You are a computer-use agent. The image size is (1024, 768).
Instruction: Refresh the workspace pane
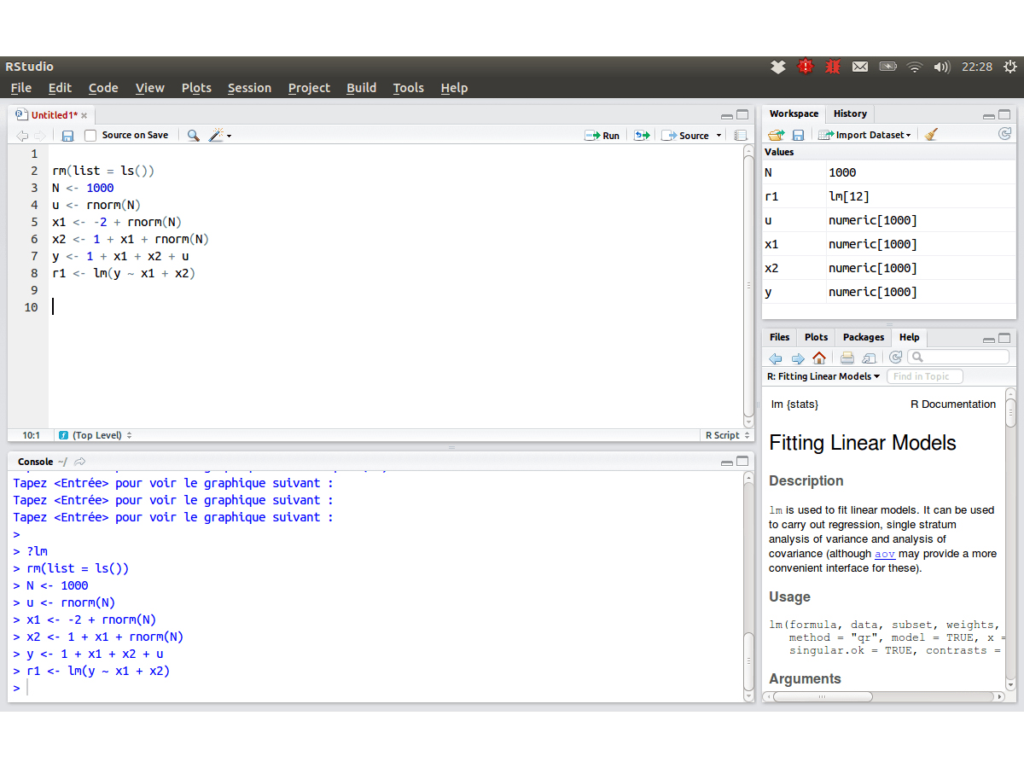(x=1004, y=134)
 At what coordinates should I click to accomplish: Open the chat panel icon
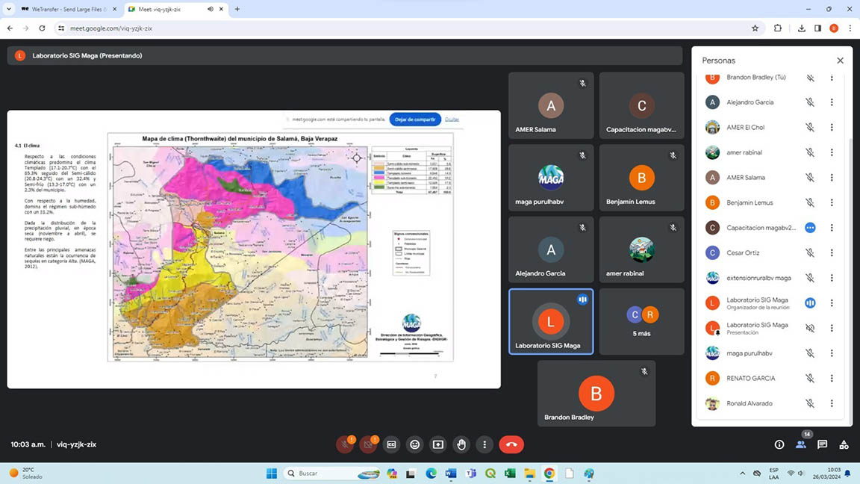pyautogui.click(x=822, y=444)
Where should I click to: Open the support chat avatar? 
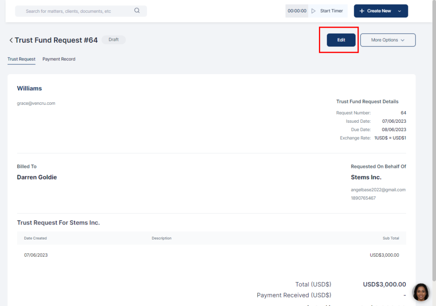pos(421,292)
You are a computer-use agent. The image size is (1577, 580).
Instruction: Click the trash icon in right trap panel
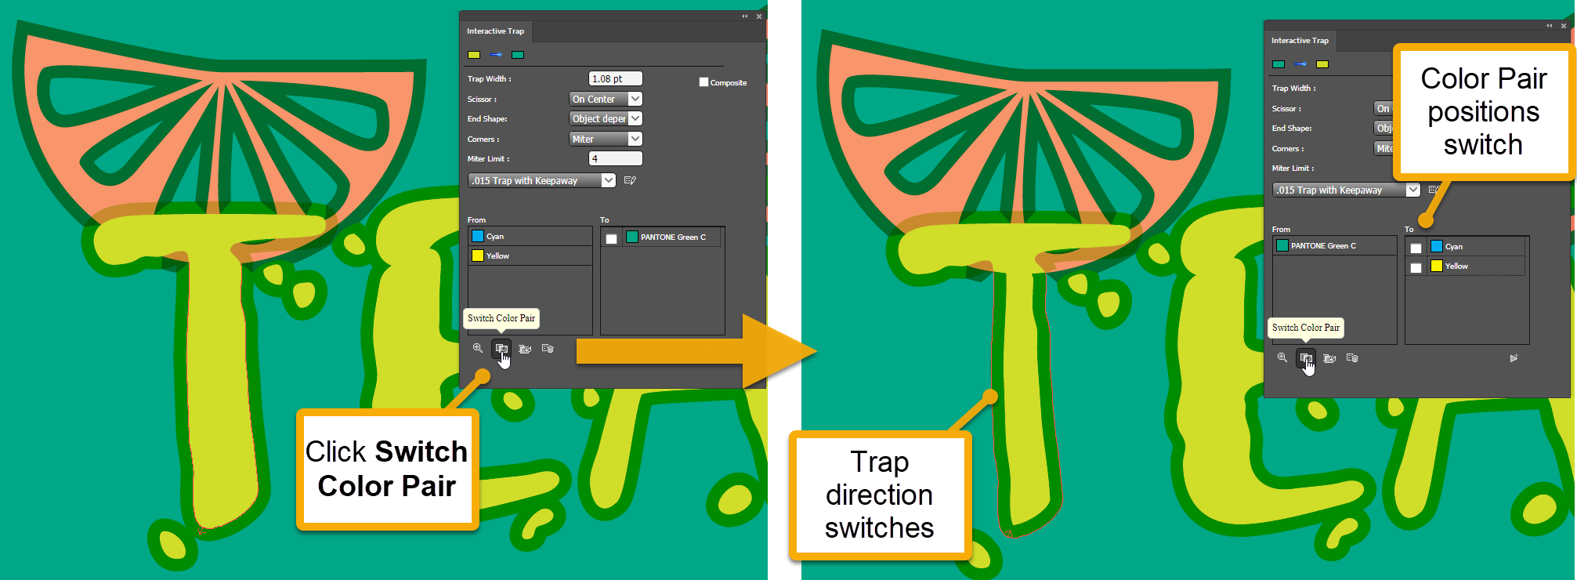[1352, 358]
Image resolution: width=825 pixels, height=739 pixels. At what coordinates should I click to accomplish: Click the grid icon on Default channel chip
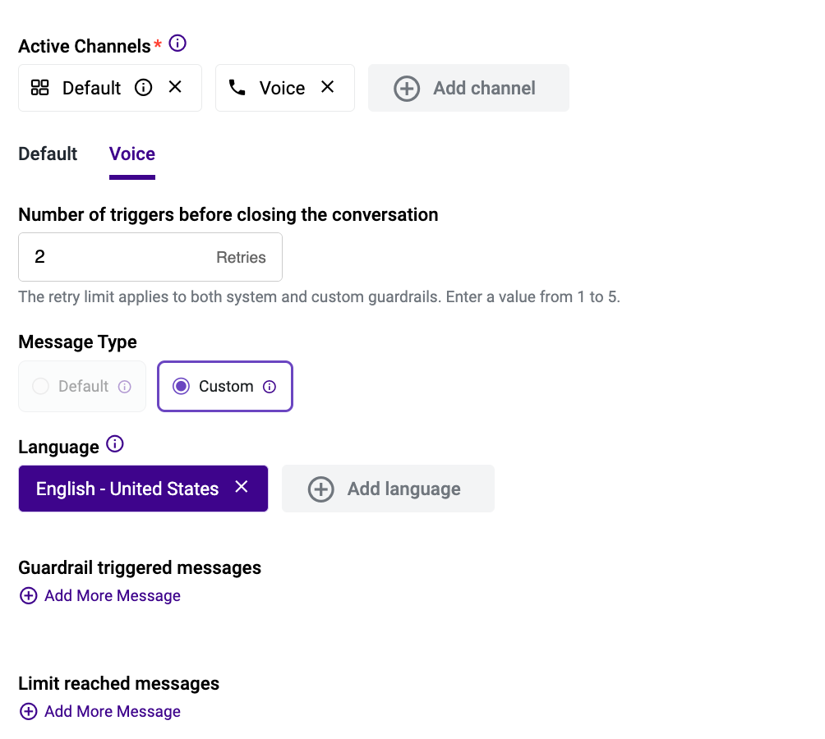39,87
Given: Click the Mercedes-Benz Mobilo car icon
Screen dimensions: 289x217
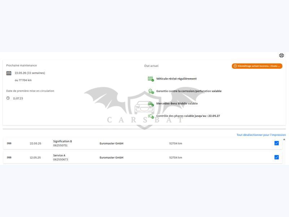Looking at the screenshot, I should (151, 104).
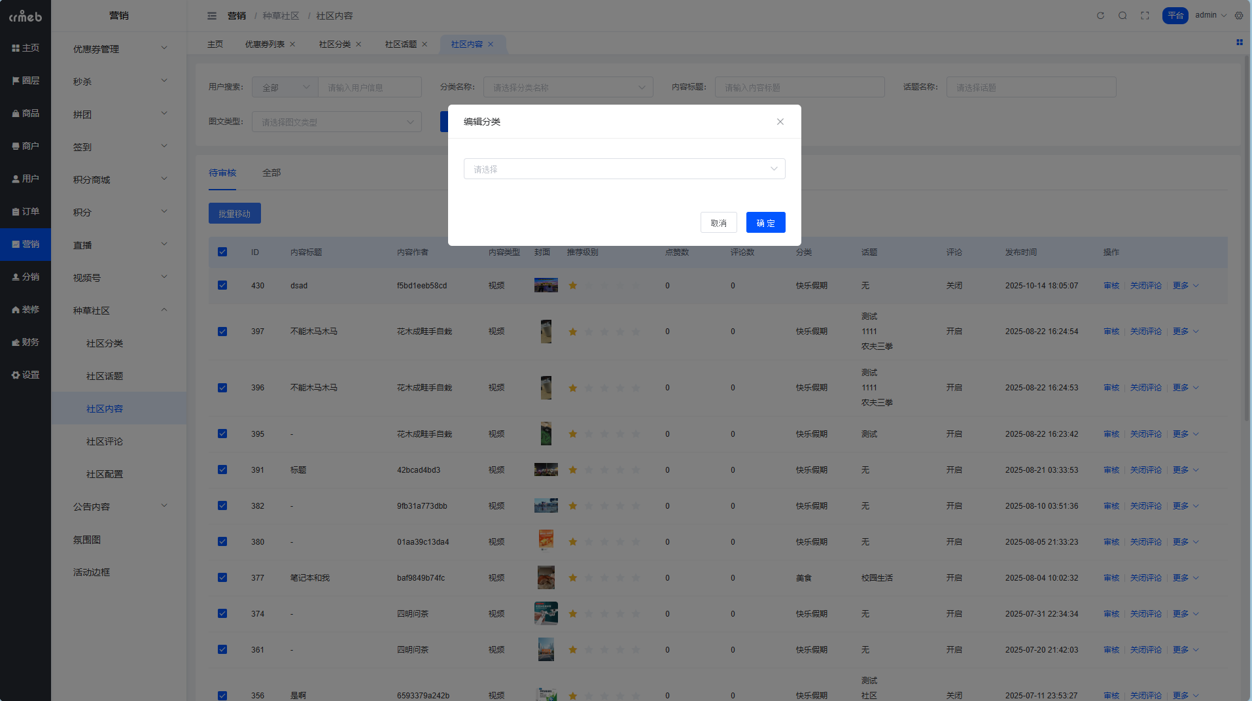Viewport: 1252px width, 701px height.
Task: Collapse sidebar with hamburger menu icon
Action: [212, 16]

§ §

Exact repetition of each line above is expected; images are to be omitted.

You are a computer-use agent. The image size is (1024, 768).
Instruction: Refresh the workspace pane
(x=1004, y=134)
 At what coordinates should I click to accomplish: Open the chat panel icon
pyautogui.click(x=822, y=444)
Where should I click to: Open the support chat avatar? 
pos(421,292)
You are a computer-use agent. The image size is (1577, 580).
Instruction: Click the trash icon in right trap panel
[1352, 358]
Image resolution: width=825 pixels, height=739 pixels. At what coordinates should I click to accomplish: Click the grid icon on Default channel chip
39,87
Given: Click the Mercedes-Benz Mobilo car icon
Screen dimensions: 289x217
Looking at the screenshot, I should (151, 104).
Viewport: 1252px width, 701px height.
Task: Collapse sidebar with hamburger menu icon
Action: [212, 16]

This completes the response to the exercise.